◆ **What you need to do**:
Lines from the one containing "Press (971, 932)" through the last line of the data below are to be returned exactly; leave out the rest.

[Data records]
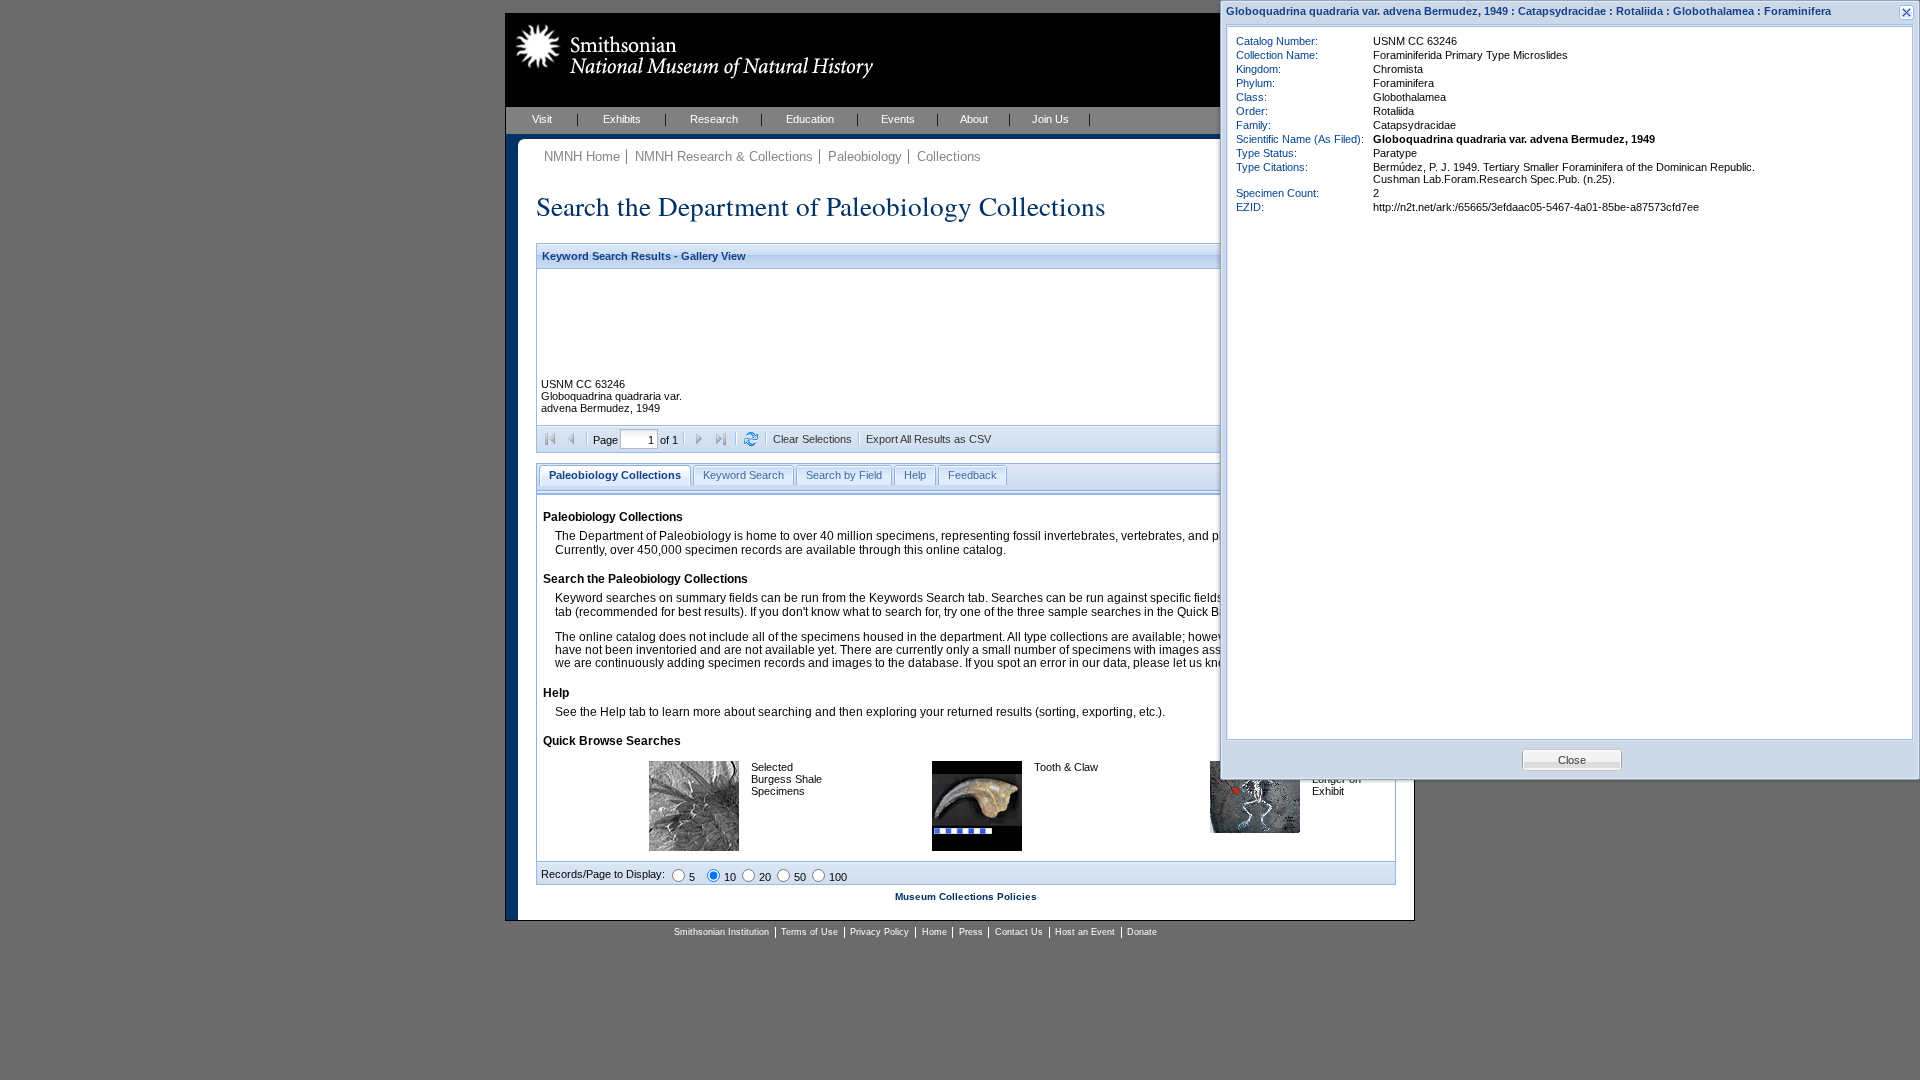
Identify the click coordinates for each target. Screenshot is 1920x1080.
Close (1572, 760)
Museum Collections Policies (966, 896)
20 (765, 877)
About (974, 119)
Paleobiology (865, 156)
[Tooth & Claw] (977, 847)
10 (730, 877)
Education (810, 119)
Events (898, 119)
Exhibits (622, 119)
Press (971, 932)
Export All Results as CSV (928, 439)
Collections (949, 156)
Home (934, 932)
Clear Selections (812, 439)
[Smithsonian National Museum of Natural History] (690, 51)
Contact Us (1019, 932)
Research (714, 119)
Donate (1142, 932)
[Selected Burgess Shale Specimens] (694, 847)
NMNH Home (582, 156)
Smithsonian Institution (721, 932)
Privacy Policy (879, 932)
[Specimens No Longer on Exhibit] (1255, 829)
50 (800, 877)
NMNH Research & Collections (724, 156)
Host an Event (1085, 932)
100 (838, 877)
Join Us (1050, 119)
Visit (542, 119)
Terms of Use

◆ **Expected answer**:
Press (971, 932)
Export All Results as CSV (928, 439)
Collections (949, 156)
Home (934, 932)
Clear Selections (812, 439)
[Smithsonian National Museum of Natural History] (690, 51)
Contact Us (1019, 932)
Research (714, 119)
Donate (1142, 932)
[Selected Burgess Shale Specimens] (694, 847)
NMNH Home (582, 156)
Smithsonian Institution (721, 932)
Privacy Policy (879, 932)
[Specimens No Longer on Exhibit] (1255, 829)
50 (800, 877)
NMNH Research & Collections (724, 156)
Host an Event (1085, 932)
100 (838, 877)
Join Us (1050, 119)
Visit (542, 119)
Terms of Use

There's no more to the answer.